Downloading and saving images
Step 1: download the file
$imageData = file_get_contents($imageUrl);
// or via Guzzle with timeout and retry
Step 2: save via CFile::MakeFileArray()
$tmpFile = tempnam(sys_get_temp_dir(), 'img_');
file_put_contents($tmpFile, $imageData);
$fileArray = CFile::MakeFileArray($tmpFile);
$fileArray['name'] = $filename;
$fileId = CFile::SaveFile($fileArray, 'iblock');
Step 3: attach to the element
CIBlockElement::SetPropertyValuesEx($elementId, $iblockId, [
'MORE_PHOTO' => ['n0' => ['VALUE' => $fileId]]
]);
For multiple images, use indexes n0, n1, n2, etc.
Issues when downloading images
Image rights — legally, you must confirm the right to use the photos. Manufacturer images can generally be used to sell their products — but verify the terms.
Hotlink protection — source sites may check the Referer header. Pass the correct header:
$client->get($url, ['headers' => ['Referer' => 'https://source-site.com']]);
Image quality — not all found photos are usable. Check minimum dimensions before saving:
$imageInfo = getimagesizefromstring($imageData);
if ($imageInfo[0] < 300 || $imageInfo[1] < 300) continue; // skip small images
Duplicates — the same URL appearing on different pages. Cache already-downloaded URL → file_id pairs in memory or a table.

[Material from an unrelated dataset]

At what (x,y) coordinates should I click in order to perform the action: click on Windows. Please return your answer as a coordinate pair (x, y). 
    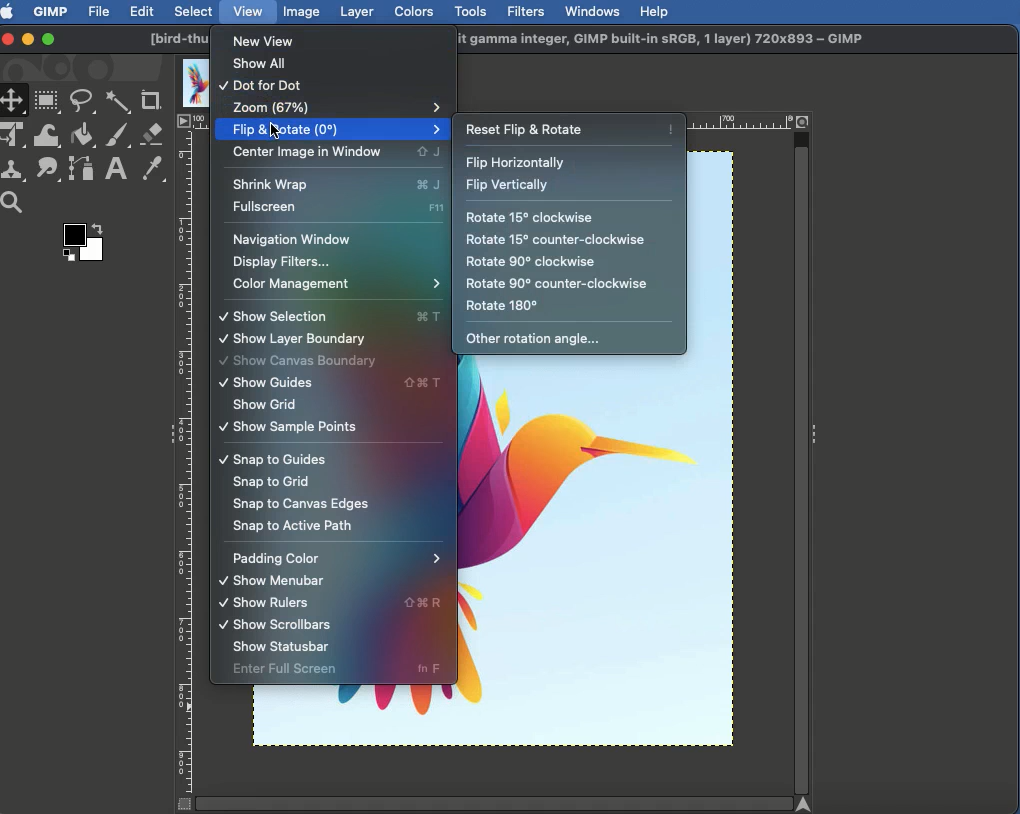
    Looking at the image, I should click on (591, 11).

Extracting image URLs from the source
For a single main image:
$src = $crawler->filter('.product-image img')->attr('src');
For a gallery — images are often in data attributes:
$crawler->filter('[data-image]')->each(function($node) use (&$urls) {
$urls[] = $node->attr('data-image');
});
Sometimes an image array is embedded in JS: productImages: ["url1", "url2"] — parse it via regex or JSON-LD.
Handling existing images
Do not overwrite photos uploaded manually or imported from 1C. Logic:
- Check
PREVIEW_PICTURE— if 0 or empty, add it - For the gallery — add only if the
MORE_PHOTOproperty is empty - Mark parsed photos with a prefix in the filename (
parsed_) for later identification
Work timeline
| Phase | Duration |
|---|---|
| Analyzing image structure on the source | 2–4 hours |
| Downloading, validating, saving via CFile | 1–2 days |
| Attaching to infoblock elements (thumbnail + gallery) | 4–8 hours |
| Error handling, retry logic, logging | 4 hours |
| Test run on 500 items | 4 hours |
Total: 3–5 working days. For large catalogs (10,000+ images), add 1–2 days for download speed optimization (parallel workers).